… tasks FG on economic sustainability plan
Worried about the challenges in the power sector especially on tariff increase, the Lagos Chamber of Commerce and Industry, LCCI has stressed that the Cost Reflective Tariff is inevitable for the sustainable development of Nigeria’s power sector.
Speaking at a media briefing with newsmen in Lagos, the President, Lagos Chamber of Commerce and Industry {LCCI}, Toki Mabogunje [Mrs] said: “We acknowledge the postponement of the planned hike in electricity tariff by the power distribution companies to the first quarter of 2021, considering its impact on households and businesses who are yet to recover from the covid-19 shock.”
According to her : “We understand that the upward review of power tariff is inevitable due to the rising cost of electricity generation in the country. Current tariffs represent 60% of actual cost-reflective tariff, while the shortfall is being covered by the Federal Government through subsidies. Electricity supply is being challenged by inappropriate tariffs which undermines the economics of investment in the power sector and consequently inhibiting investment in the sector. This situation also impacts adversely on liquidity in the sector.”She added:
“However, equitable billing demands that electricity consumers are metered. This is the only way to engender the confidence of consumers in the billing process. Metering should therefore be accorded a high priority.”
Also commenting on the deregulation of the downstream sector of the nation’s oil industry, Mabogunje said: “The Lagos Chamber acknowledges the removal of subsidy on Premium Motor Spirit (PMS) and sees it as step in the right direction in rescuing the economy from further fiscal quandary. Fuel subsidy had for long constituted a huge burden on the country’s public finances and constrained Federal Government’s investment in hard and soft infrastructures.
“The transition to a market-based pricing regime in the downstream segment of the oil sector is a move in the right direction. The Petroleum Product Pricing Regulatory Agency (PPPRA) has pledged to monitor market trends and advise Nigerian National Petroleum Corporation (NNPC) and Oil Marketing Companies (OMCs) in determining pump price of PMS every month, which will be based on the prevailing market realities. However, price fixing by the PPPRA is not consistent with the philosophy of a market driven downstream sector. It is a contradiction in terms.
“Also, we are deeply concerned that despite various reviews of the Petroleum Industry Bill (PIB) in the last decade, the bill is yet to be signed into law. The non-passage of the bill has deprived the oil sector and the broader economy of enormous private investment inflows into the sector, among other benefits. The Lagos Chamber calls for an expeditious consideration and passage of the revised bill by the National Assembly.”
However in another development, the chamber tasked the Federal Government on the execution of the Economic Sustainability Plan (ESP).
“We commend the Economic Sustainability Plan (ESP) of the Federal government aimed at ensuring that the economy recovers quickly from the effect of the Covid-19 pandemic and continues on a growth path sustainably. We recognize that the ESP as submitted by the committee seeks to foster new ways of working, producing, learning, and managing public health and safety in the years to come.
“This includes building resilience across critical sectors, including aviation, education, healthcare, internal security, mining, water, and sanitation. We are also aware from the report that government intends to carry out key projects that includes:
A Mass Agricultural Programme (20,000 to 200,000 hectares per state, Create 5 million jobs in the agricultural sector while boosting agricultural production and guaranteeing food security), Extensive Public Works and Road Construction Programme (focusing on both major and rural roads), Mass Housing Programme (to deliver up to 300,000 homes annually), Installation of Solar Home Systems (Project will cover up to 5 million households, serving about 25 million individual Nigerians who are currently not connected to the National Grid), Strengthening the Social Safety Net, Support for Micro, Small & Medium Enterprises (Implementation of a scheme to support business activities of MSMEs).

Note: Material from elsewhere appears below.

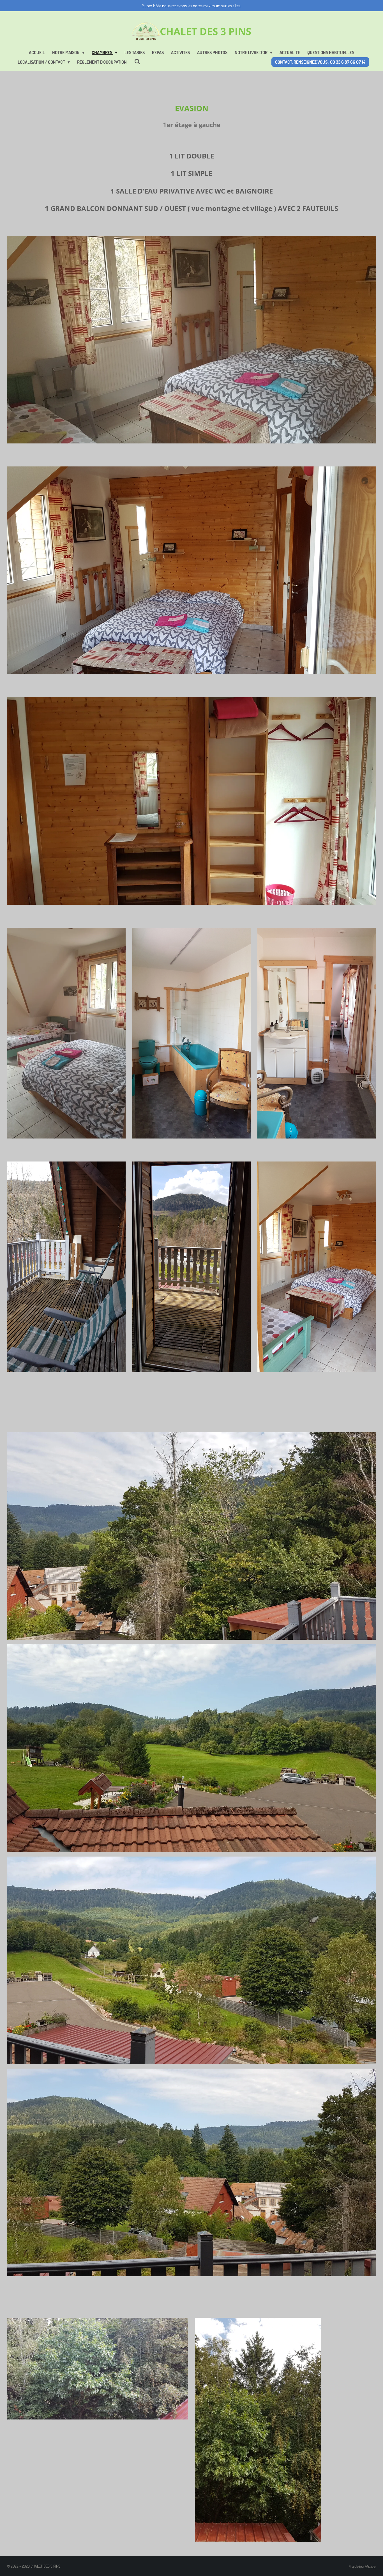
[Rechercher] (137, 61)
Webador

“To accomplish these, government has opted for the stimulus package of N2.3tn and intends to obtain the resources for the stimulus from Special Accounts – N500bn; CBN structured lending – N1.11bn; as well as portions of the resources to be obtained from external bilateral/multilateral sources – N334bn and other funding sources – N302.9bn.
“However, we are concerned in the following areas: The composition of the committee saddled with the ESP largely excluded the organized private sector and they were not actively represented in drawing this plan. While we see this as a significant omission on the part of the government, we would however advise that the OPS be actively involved in ensuring the implementation as well as in monitoring the progress of the recommended activities going forward.
We applaud the intended drive of mass agricultural programme targeting cultivation of 20,000 to 200,000 hectares, creating 5 million jobs. We advise that measures that concerns marketing, postharvest losses as well as government buy-back of produce from this mass production be properly structured and put in place to prevent glut of agricultural products which could lead to depressed prices and disincentive to farmers. It is important that strong emphasis be laid in ensuring market outlets before engaging in production activities.”